• GIVEN PASSAGE:
Thomas Meaney – a contributor to the London Review of Books among other things – writes about Frantz Fanon’s last journey and the CIA’s sympathies for independence movements in Africa and the Third World, more generally.
In 1961, Fanon was terminally ill with leukemia. In January, he traveled to Moscow for treatment. His white cell count dropped and he put on some weight but the remission was very brief. A mid-level CIA officer, C. Oliver Iselin, helped to arrange for Fanon to come over to the US. In the fall, Fanon was admitted to a NIH hospital in Bethesda, Maryland, and died there in early December.
Iselin – Fanon’s handler – was a Harvard-educated scion of a “family of Swiss-American bankers and merchants.” His first CIA posting, right after WWII, was in Tangier, Morocco. Here’s Meaney quoting Iselin:
As a desk officer I was 100 percent with the nationalists. My branch chief was very much nationalist-oriented and obviously indoctrinated me. The point was to try to show the Moroccans that although we were part of NATO, our views were different from France as far as colonial policy went…
Iselin was later promoted to head the North African desk. He developed close contacts with the Algerian insurgents, the ALN and the FLN.

• SUPPLIED MATERIAL:

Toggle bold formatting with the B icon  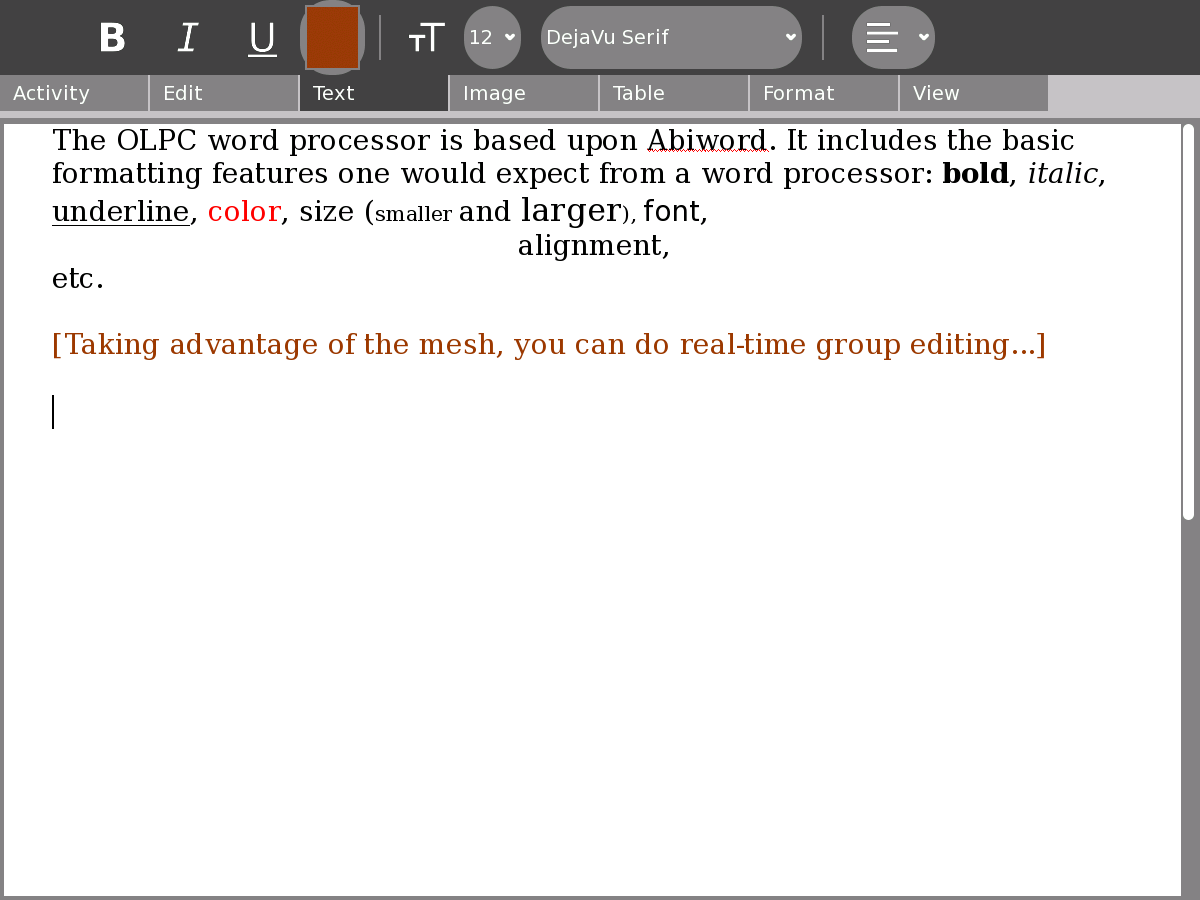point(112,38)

--

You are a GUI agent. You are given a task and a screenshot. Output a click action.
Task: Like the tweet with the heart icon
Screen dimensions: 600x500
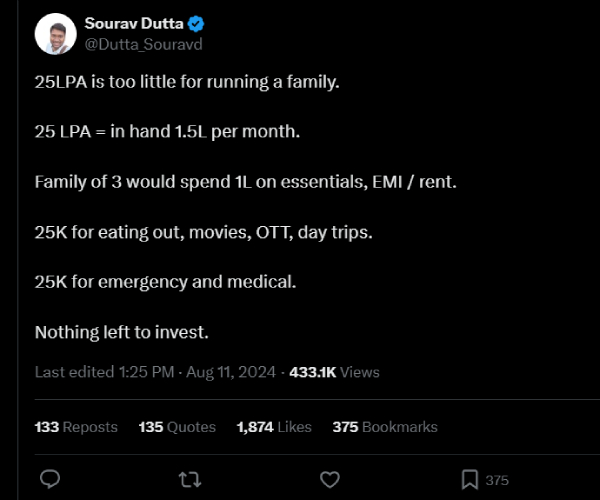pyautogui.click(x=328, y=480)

==

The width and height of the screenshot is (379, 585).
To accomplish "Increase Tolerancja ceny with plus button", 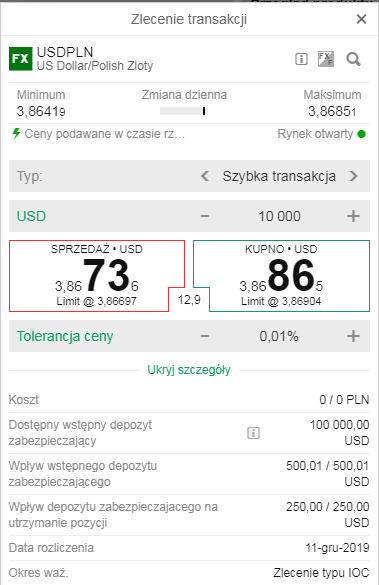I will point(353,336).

• TASK 1:
Answer these questions from the passage about Fanon's last journey:
(a) What illness did Fanon have in 1961?
(b) Where was Iselin's first CIA posting?
(c) Which two Algerian insurgent groups did Iselin develop close contacts with?
• TASK 2:
List every abbreviation of two or more capital letters in the passage about Fanon's last journey, in the order they first appear.
The items are not needed for any of the tasks.

• SOLUTION 1:
(a) Leukemia.
(b) Tangier, Morocco.
(c) The ALN and the FLN.

• SOLUTION 2:
CIA, US, NIH, WWII, NATO, ALN, FLN